## Extract to read
=== Section Start ===
GitHub - v4nui/Dad-GPT: local machine chatbot

A Streamlit-based web app that generates creative dad jokes using a local language model (Ollama) integrated via LangChain. The app also enhances the experience by fetching a related GIF from Giphy. Additionally, the project includes scripts to collect dad jokes from Reddit using PRAW and perform exploratory data analysis (EDA) to prepare the data for a Retrieval-Augmented Generation (RAG) pipeline.

Features

🤓 Generative Dad Jokes:
Uses a fine-tuned local language model to generate creative and unique dad jokes.
🎞️ Dynamic GIF Integration:
Retrieves a related GIF from Giphy based on the generated joke context.
👨‍💻 Reddit Data Collection:
Utilizes PRAW (Python Reddit API Wrapper) to collect dad jokes from the dadjokes subreddit.
=== Section End ===
## Dataset extract
=== Section Start ===
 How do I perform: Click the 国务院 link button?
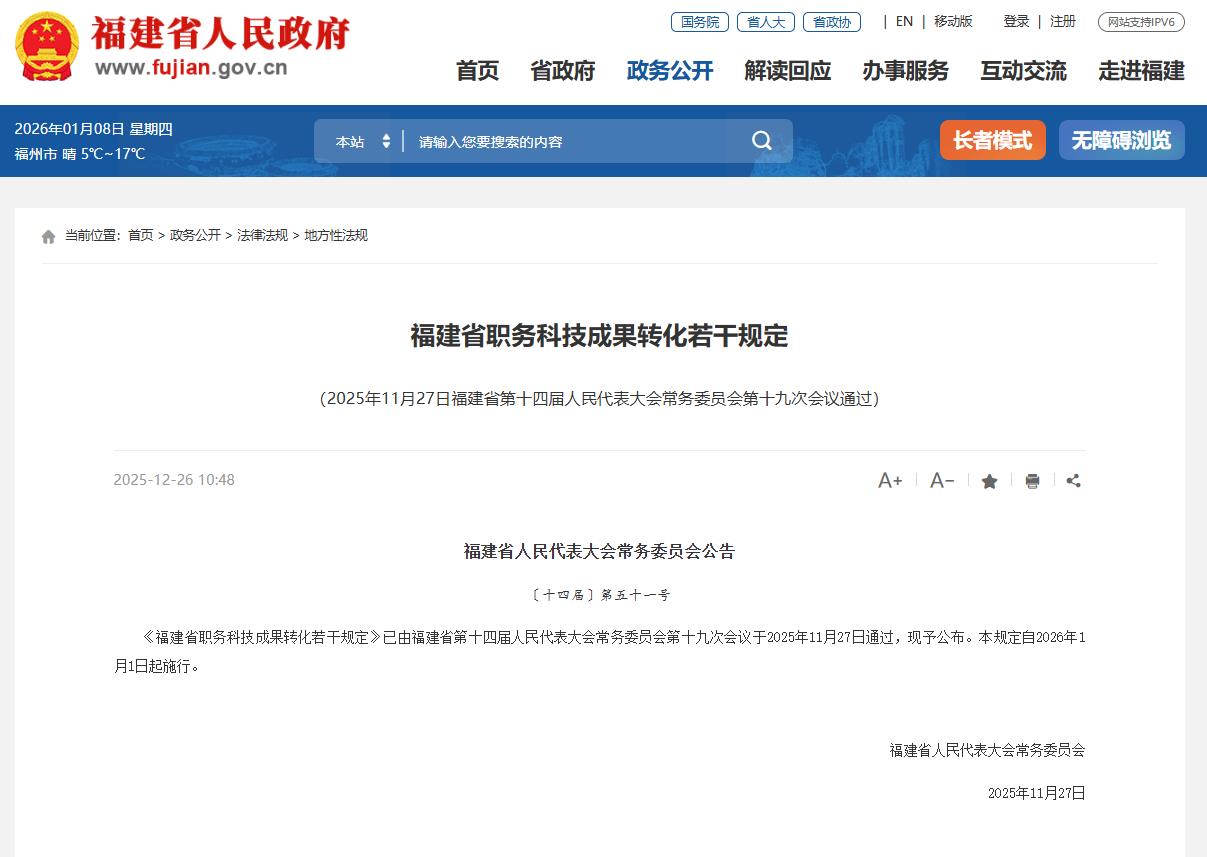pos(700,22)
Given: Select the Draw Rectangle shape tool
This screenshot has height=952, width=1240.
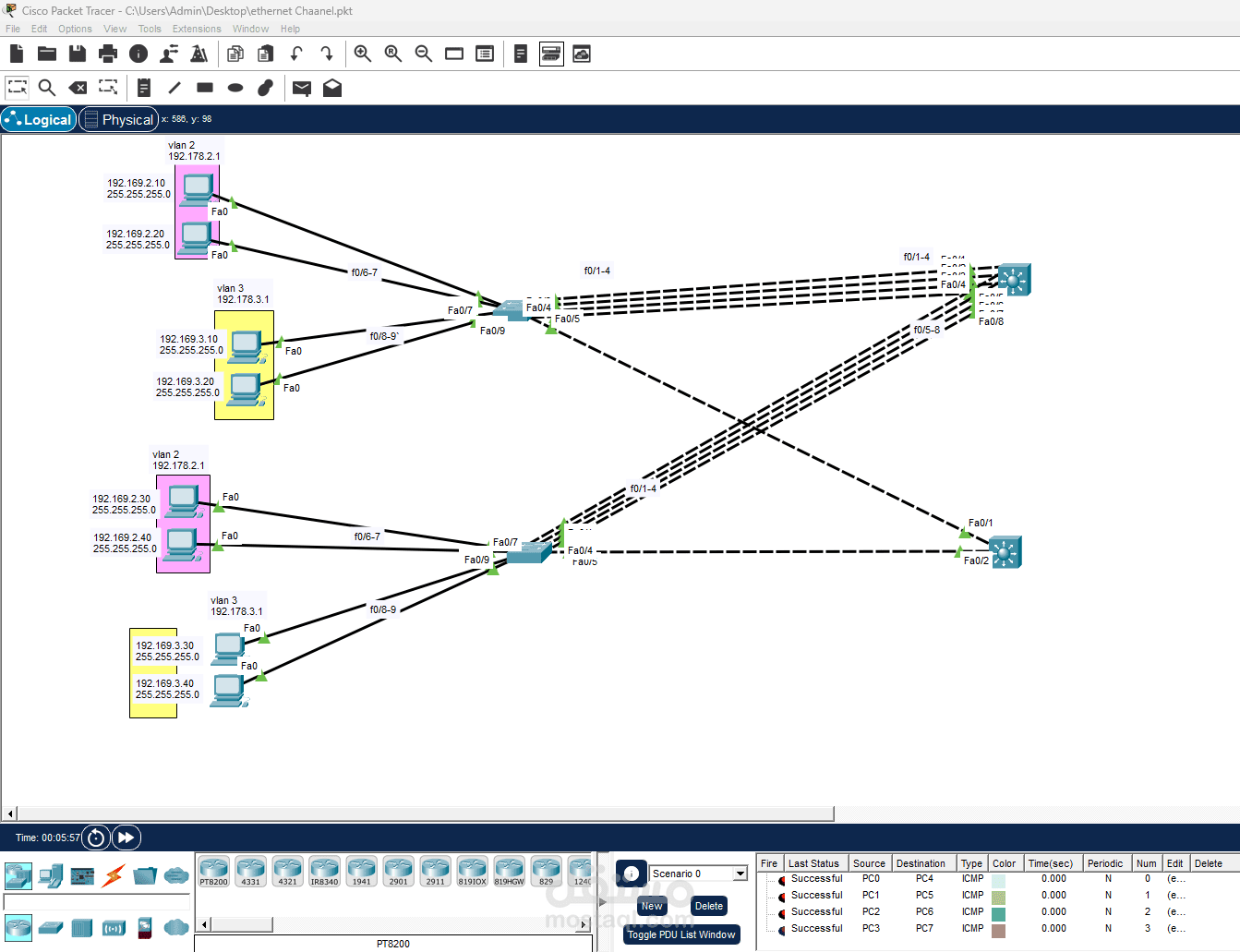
=== Section End ===
## Required tasks
1. In the Dad-GPT project description, swap "Streamlit" for "Gradio" and write out the passage from "A Streamlit-based web" up to and including "unique dad jokes.".
2. Extend the Dad-GPT project description past its last line, keeping its format and tone.

## Answers to each task
1.
A Gradio-based web app that generates creative dad jokes using a local language model (Ollama) integrated via LangChain. The app also enhances the experience by fetching a related GIF from Giphy. Additionally, the project includes scripts to collect dad jokes from Reddit using PRAW and perform exploratory data analysis (EDA) to prepare the data for a Retrieval-Augmented Generation (RAG) pipeline.

Features

🤓 Generative Dad Jokes:
Uses a fine-tuned local language model to generate creative and unique dad jokes.

2.
📊 Data Preparation & EDA for RAG:
Performs exploratory data analysis (EDA) on the collected jokes to clean, analyze, and format the data for use in a Retrieval-Augmented Generation (RAG) system.

🧰 Prerequisites

🐍 Python Version: Python 3.8 – 3.11 (Python 3.12 may cause compatibility issues with some dependencies)
📦 Virtual Environment: Recommended for dependency management
🔑 API Keys:
- Giphy API Key (Get one here)
- Reddit API credentials (for PRAW; Learn how to obtain them)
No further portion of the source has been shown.